# What is expected
Send back the records in full, character for character.

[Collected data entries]
>>>
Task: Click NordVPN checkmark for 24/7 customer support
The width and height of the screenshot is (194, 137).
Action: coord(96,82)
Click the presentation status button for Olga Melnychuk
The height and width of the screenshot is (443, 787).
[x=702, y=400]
<<<
# Result of the task
Task: Click NordVPN checkmark for 24/7 customer support
The width and height of the screenshot is (194, 137).
Action: coord(96,82)
Click the presentation status button for Olga Melnychuk
The height and width of the screenshot is (443, 787).
[x=702, y=400]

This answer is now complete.